Saturday, 15 December 2007

We Had An Empire Once

On the subject of Aegyptology, here are Wilson and Keppel and their "Sand Dance", 1943.



Sexual intercourse began
In nineteen sixty-three
(which was rather late for me) -
Between the end of the Chatterley ban
And the Beatles' first LP.

Up to then there'd only been
A sort of bargaining,
A wrangle for the ring,
A shame that started at sixteen
And spread to everything.

Then all at once the quarrel sank:
Everyone felt the same,
And every life became
A brilliant breaking of the bank,
A quite unlosable game.

So life was never better than
In nineteen sixty-three
(Though just too late for me) -
Between the end of the Chatterley ban
And the Beatles' first LP.

Philip Larkin, "Annus Mirabilis", 1967

---

We had an Empire once... here is John Dryden's "Annus Mirabilis", 1666, making the best of the Great Plague, the Great Fire and numerous trouncings at the hands of the Dutch.

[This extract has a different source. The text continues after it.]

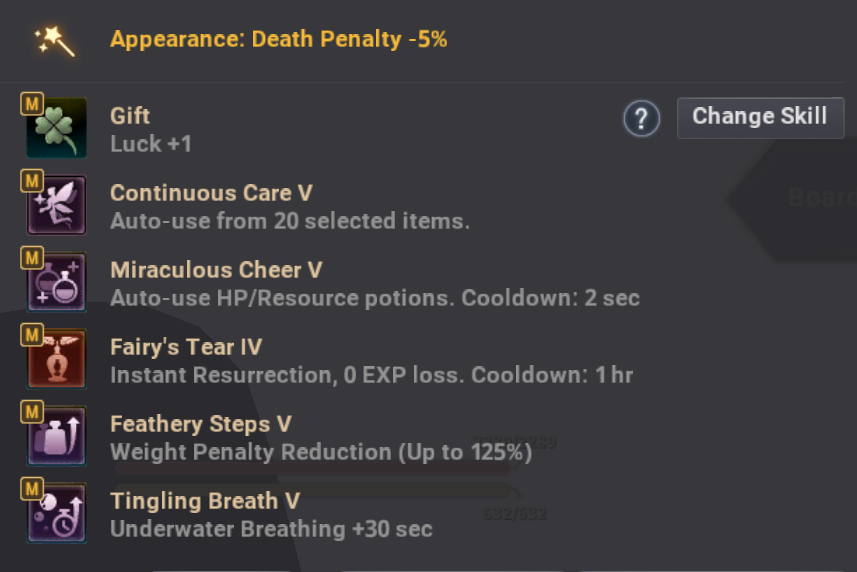Select the Tingling Breath V skill title
Image resolution: width=857 pixels, height=572 pixels.
[205, 501]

1 In thriving arts long time had Holland grown,
Crouching at home and cruel when abroad:
Scarce leaving us the means to claim our own;
Our King they courted, and our merchants awed.

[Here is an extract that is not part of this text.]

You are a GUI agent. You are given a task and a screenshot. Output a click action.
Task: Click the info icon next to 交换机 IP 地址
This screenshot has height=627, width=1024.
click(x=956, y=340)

2 Trade, which, like blood, should circularly flow,
Stopp'd in their channels, found its freedom lost:
Thither the wealth of all the world did go,
And seem'd but shipwreck'd on so base a coast.

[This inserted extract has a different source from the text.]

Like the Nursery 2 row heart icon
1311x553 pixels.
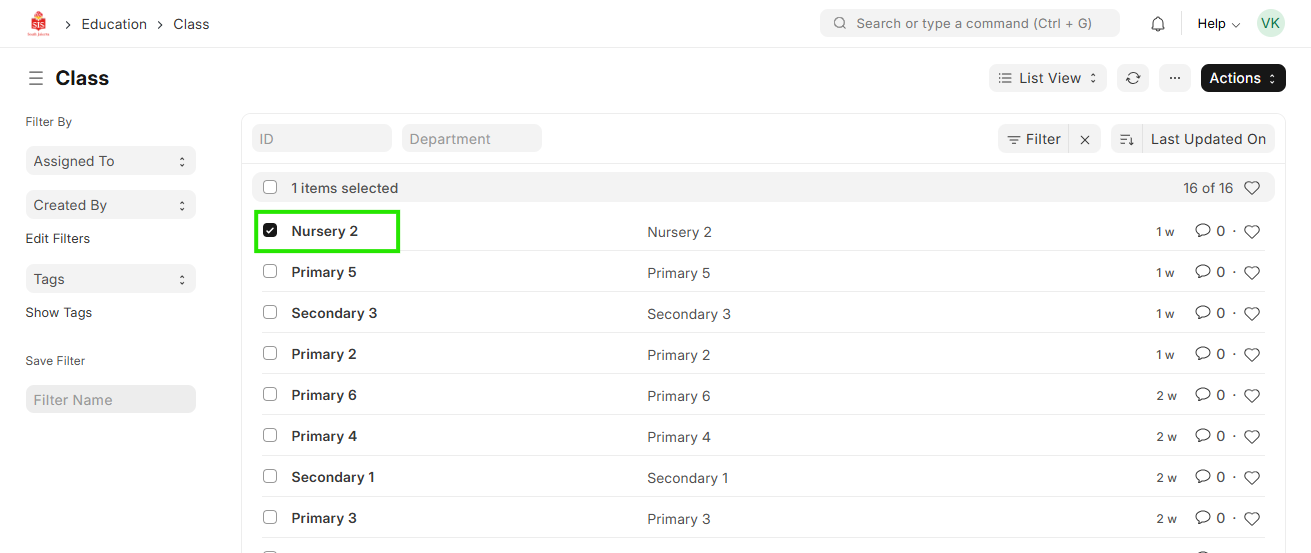(x=1251, y=232)
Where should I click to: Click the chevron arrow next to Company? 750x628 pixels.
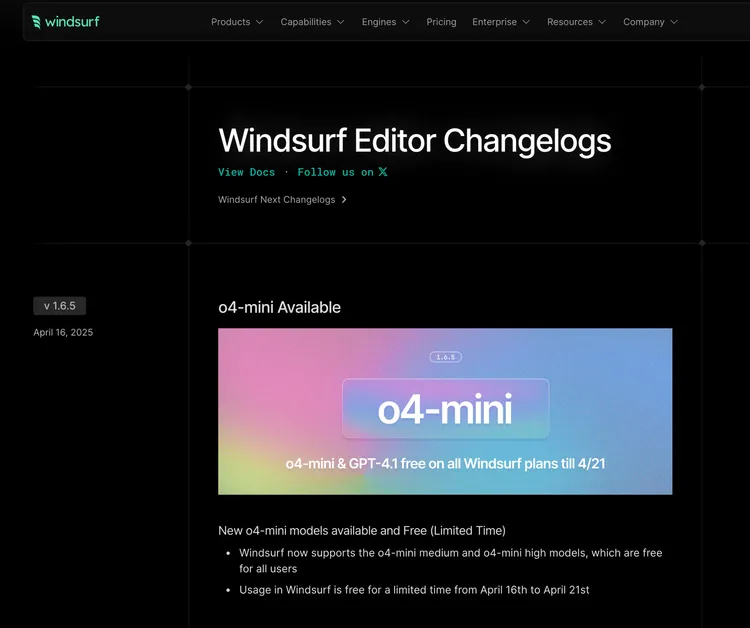(x=674, y=22)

3 For them alone the heavens had kindly heat;
In eastern quarries ripening precious dew:
For them the Idumæan balm did sweat,
And in hot Ceylon spicy forests grew.

4 The sun but seem'd the labourer of the year;
Each waxing moon supplied her watery store,
To swell those tides, which from the line did bear
Their brimful vessels to the Belgian shore.

5 Thus mighty in her ships, stood Carthage long,
And swept the riches of the world from far;
Yet stoop'd to Rome, less wealthy, but more strong:
And this may prove our second Punic war.

Those pesky Dutch, eh? Grrrrrr. There follow another 299 stanzas of blatant lying, nowadays known as 'spin'. Though no-one attempts the dignity of rhyme these days, not even rhyme as bad as Dryden's. Grrrrrr.

---

Here are the arms from the counter of the "Royal Charles", in the Rijksmuseum. The ship was captured in 1667 when the Dutch raided the Medway.

Blogista: Still awake?

Readers: No. Zzzzzzzzzzzzzzzzzzzzzzzzzzzzzzzzz. None of us have read even this far, actually. Zzzzzzz.

2 comments:

Mad Dog said...

I don't really care about the lost Empire but Dryden's poem has a certain charisma despite the dubious rhyming (note to self: must read up on heroic couplets and related period stuff).

Chertiozhnik said...

I'd put my shirt on Pope or Rochester, but then I'm just a reckless wino.